### [Given problem a]
Reproduce the part of the entries that opens with the line containing "Циркулярная пила Patriot CS 162" and closes with the line containing "Хотите вернуть? Легко! (1107, 406)", adding 87 to every number in each coordinate answer and leaving everything else unchanged.

### [Text shown]
=====
The naked stars remember
Oct. 29th, 2006 01:23 pm![[personal profile]](https://www.dreamwidth.org/img/silk/identity/user.png)
Which is a very good thing, because my brain is all fragmented. I've also been struck pretty much dumb by the events of the past month and have hardly managed to tell anybody anything. The account of events behind the cut is discursive, muddled, and awfully long. I want to say here, therefore, that everybody did Mike proud. Things looked quite smooth from my pew, but I know that a lot of pieces were put together very late indeed, so all praise to everybody involved. At one point the minister said, "Patrick Nielsen Hayden, please come up here and tell us what to do next," and I couldn't help laughing, as some others did too, because how editorial is that, after all? The readings of Mike's work were all most excellent, from
papersky's starting with the Janus sonnet through
jonsinger's reading Acme Food Enhancements from Making Light, and
coffeeem with "Shared World," and
casacorona reading a bit of Aspects. I know I'm forgetting people and I wish that I'd written everything down. The forgetfulness is my fault, not yours. Things were read so well that I actually bounced in my seat and felt gleeful, no small accomplishment under the circumstances.
The eulogies were breath-taking. There was a great deal of laughter, as was only right. Everyone who spoke (Jim Rigney, Victor Raymond, Lynn Litterer, Teresa Nielsen Hayden, and Neil Gaiman), told anecdotes about Mike, showing many sides of his character. The anecdotes described him, they made a shape that he was inside of. They didn't make me cry. But Teresa said, "He was so good, and so kind," and went on, very eloquently, but I couldn't write it down for you now. Those things are harder to say than the narratives. Neil said, among many other things, "He wasn't smart to make you feel stupid; he was smart to make you smarter." Those sentences, the ones with the verb "to be" in them, were the ones that made me cry.
=====
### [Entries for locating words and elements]
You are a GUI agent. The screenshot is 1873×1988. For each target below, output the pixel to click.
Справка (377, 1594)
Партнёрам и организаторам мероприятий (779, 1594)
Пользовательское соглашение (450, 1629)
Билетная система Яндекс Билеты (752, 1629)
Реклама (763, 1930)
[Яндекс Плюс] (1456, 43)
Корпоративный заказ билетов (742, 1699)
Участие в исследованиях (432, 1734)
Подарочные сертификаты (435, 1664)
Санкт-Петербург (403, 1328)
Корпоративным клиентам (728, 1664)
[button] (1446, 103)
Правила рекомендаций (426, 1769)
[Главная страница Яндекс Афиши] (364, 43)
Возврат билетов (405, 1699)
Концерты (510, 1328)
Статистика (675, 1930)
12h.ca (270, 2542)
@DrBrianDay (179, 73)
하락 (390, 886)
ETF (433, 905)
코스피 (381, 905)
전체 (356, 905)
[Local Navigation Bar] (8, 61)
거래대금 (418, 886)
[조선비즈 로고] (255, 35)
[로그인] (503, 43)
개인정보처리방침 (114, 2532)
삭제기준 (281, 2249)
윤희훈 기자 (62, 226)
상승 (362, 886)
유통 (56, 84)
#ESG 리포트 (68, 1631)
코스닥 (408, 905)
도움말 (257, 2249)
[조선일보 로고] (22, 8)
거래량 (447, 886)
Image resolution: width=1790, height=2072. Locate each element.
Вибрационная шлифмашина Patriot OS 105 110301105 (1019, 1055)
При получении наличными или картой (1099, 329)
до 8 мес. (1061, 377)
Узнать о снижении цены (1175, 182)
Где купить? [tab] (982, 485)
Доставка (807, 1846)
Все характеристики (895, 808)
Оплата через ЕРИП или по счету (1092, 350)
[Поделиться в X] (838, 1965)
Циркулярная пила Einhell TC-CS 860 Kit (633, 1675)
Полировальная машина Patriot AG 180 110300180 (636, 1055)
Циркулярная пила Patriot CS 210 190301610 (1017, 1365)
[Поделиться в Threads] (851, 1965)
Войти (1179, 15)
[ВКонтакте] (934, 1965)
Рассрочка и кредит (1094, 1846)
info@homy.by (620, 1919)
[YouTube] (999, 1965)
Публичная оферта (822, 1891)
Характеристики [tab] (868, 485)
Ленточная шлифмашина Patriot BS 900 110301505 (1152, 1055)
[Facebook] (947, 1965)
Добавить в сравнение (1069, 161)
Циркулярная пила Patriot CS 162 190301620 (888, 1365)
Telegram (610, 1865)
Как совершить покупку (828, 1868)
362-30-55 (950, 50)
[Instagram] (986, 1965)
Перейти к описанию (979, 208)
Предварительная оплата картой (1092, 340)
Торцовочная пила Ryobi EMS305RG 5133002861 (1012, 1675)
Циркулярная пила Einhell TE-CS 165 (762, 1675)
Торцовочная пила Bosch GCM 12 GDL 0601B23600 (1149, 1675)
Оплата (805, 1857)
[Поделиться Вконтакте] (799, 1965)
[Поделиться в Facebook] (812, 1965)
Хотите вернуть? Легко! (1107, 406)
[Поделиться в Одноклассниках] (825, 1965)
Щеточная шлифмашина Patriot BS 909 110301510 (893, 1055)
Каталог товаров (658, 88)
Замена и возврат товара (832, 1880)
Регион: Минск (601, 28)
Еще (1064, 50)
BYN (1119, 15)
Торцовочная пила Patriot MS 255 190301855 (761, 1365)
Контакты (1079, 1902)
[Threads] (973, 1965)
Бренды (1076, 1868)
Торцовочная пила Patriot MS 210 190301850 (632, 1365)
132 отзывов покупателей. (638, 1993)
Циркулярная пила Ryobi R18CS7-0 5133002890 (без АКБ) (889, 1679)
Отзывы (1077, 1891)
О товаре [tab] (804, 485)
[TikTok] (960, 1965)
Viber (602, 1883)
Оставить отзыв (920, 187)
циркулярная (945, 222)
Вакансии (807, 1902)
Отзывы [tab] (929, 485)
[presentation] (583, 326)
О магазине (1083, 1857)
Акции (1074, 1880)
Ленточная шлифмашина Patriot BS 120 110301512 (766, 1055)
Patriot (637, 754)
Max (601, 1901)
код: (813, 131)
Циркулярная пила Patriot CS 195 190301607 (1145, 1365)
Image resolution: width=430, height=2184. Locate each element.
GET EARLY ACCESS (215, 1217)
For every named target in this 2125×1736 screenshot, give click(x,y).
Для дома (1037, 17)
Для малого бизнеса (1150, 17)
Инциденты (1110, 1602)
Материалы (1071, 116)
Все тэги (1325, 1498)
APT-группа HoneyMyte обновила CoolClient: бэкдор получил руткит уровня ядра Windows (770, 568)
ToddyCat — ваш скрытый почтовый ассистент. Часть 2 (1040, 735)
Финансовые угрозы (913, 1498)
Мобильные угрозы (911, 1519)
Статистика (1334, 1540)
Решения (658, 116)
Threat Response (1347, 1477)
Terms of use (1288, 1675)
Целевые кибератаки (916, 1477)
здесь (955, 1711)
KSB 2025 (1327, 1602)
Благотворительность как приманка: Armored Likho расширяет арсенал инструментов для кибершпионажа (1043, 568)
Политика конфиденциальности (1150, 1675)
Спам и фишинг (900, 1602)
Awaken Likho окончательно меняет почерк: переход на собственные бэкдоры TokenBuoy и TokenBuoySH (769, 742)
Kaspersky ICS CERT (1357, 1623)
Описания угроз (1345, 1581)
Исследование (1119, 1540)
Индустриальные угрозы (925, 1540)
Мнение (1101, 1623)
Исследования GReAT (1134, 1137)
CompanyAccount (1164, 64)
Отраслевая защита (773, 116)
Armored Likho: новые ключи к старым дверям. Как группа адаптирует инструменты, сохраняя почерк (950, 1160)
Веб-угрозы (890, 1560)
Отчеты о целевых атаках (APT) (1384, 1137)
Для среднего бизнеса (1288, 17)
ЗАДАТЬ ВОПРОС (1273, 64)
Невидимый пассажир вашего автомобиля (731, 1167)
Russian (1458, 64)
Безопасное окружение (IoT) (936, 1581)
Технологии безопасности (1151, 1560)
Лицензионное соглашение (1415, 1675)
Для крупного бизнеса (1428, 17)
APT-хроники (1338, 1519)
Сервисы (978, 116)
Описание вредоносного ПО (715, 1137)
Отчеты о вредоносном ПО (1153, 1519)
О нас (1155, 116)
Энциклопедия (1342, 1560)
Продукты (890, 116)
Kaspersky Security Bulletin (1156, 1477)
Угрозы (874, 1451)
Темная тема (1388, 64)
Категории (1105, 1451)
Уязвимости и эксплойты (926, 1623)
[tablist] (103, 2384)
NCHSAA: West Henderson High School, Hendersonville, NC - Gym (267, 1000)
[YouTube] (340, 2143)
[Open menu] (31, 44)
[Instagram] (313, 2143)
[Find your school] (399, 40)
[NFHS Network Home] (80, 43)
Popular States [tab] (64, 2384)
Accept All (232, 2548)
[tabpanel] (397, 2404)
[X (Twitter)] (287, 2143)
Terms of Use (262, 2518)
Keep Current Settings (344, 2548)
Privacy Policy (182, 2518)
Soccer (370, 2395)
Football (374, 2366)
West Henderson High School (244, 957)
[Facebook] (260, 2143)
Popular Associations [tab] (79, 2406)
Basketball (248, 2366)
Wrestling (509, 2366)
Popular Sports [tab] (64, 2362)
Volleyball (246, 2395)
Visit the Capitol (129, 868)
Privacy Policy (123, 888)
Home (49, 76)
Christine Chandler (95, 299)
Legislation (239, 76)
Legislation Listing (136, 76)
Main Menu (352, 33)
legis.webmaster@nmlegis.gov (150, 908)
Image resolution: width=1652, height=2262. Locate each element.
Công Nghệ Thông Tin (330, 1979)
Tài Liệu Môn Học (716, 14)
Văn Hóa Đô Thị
=====
### [Given problem b]
Copy word for word the part of the memorial post that opens with the words containing "The eulogies were" and closes with the words containing "made me cry.".

### [Task result a]
Циркулярная пила Patriot CS 162 190301620 (975, 1452)
Telegram (697, 1952)
Как совершить покупку (915, 1955)
362-30-55 (1037, 137)
[Instagram] (1073, 2052)
Перейти к описанию (1066, 295)
Предварительная оплата картой (1179, 427)
Торцовочная пила Ryobi EMS305RG 5133002861 (1099, 1762)
Циркулярная пила Einhell TE-CS 165 (849, 1762)
Торцовочная пила Bosch GCM 12 GDL 0601B23600 (1236, 1762)
Оплата (892, 1944)
[Поделиться Вконтакте] (886, 2052)
[Поделиться в Facebook] (899, 2052)
Хотите вернуть? Легко! (1194, 493)

### [Task result b]
The eulogies were breath-taking. There was a great deal of laughter, as was only right. Everyone who spoke (Jim Rigney, Victor Raymond, Lynn Litterer, Teresa Nielsen Hayden, and Neil Gaiman), told anecdotes about Mike, showing many sides of his character. The anecdotes described him, they made a shape that he was inside of. They didn't make me cry. But Teresa said, "He was so good, and so kind," and went on, very eloquently, but I couldn't write it down for you now. Those things are harder to say than the narratives. Neil said, among many other things, "He wasn't smart to make you feel stupid; he was smart to make you smarter." Those sentences, the ones with the verb "to be" in them, were the ones that made me cry.